Well also be focusing a lot on what happens to the streets after construction is finished. The works so far have shown the city can still function well with the significant disruption that’s occurred already and so we believe there’s an opportunity to vastly improve them for pedestrians, not just put them back as they were.
The government don’t like the idea of Light Rail on Dominion Rd but begrudgingly acknowledge the need for more rapid transit capacity. So in ATAP, they referred to the idea as ‘Mass Transit’ and said the NZTA would be looking at bus alternatives before confirming what would happen in the future. This work is already well underway and I’d expect it to be released early in the new year.

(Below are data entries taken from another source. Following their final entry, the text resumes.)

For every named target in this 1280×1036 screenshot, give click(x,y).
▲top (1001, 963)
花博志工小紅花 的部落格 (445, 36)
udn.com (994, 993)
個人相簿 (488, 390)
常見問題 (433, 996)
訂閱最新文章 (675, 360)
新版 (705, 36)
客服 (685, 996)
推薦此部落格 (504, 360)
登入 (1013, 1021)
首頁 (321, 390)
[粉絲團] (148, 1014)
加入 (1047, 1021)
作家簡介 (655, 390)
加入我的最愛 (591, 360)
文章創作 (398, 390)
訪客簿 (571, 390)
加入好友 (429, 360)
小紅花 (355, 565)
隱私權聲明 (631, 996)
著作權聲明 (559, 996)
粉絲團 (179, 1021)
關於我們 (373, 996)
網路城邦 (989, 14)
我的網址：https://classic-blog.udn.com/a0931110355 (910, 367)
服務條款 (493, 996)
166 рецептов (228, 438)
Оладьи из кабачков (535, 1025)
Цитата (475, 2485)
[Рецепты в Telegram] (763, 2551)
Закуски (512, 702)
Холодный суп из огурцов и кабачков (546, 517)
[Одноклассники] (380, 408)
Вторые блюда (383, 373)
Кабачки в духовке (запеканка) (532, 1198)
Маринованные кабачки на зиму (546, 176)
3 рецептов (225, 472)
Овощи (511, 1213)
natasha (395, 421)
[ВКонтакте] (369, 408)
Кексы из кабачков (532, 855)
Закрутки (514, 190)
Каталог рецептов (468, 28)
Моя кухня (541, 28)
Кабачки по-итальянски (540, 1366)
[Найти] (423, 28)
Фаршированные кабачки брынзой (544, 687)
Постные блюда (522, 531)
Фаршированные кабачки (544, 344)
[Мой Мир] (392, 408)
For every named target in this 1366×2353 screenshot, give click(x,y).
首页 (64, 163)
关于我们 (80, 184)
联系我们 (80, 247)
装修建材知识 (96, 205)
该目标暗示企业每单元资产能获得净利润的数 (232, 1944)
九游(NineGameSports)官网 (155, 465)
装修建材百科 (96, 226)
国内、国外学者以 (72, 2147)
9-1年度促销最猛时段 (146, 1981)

We know AT had already put a lot of work in before deciding on the Light Rail option, including analysing many bus alternatives. So to be credible, this new study will have to show how it deals with the issues, like city centre street capacity, that led to AT picking light rail in the first place.
If they ignore those issues, it will put Light Rail on the same track to existence as the CRL did with the government and its agencies producing competing and often incomplete analysis before finally agreeing with the project.
The issue of congestion around the airport is also likely to be a big factor and one I think will only increase pressure on politicians to get this addressed.
I expect we will hear more in 2017 about how AT plans to develop the Rapid Transit Network. At the very least the Northwest Busway which was identified in ATAP as needed in the first decade. We know AT have already been doing some work looking at this. I also think we’ll hear more about other RTN projects such as AMETI and how to deal with electric trains to Pukekohe, either extending the wires or using battery powered trains.
New Network Rollout
In 2017 we are will see the roll out of the new bus network in West Auckland in June followed by Central Auckland a few months later.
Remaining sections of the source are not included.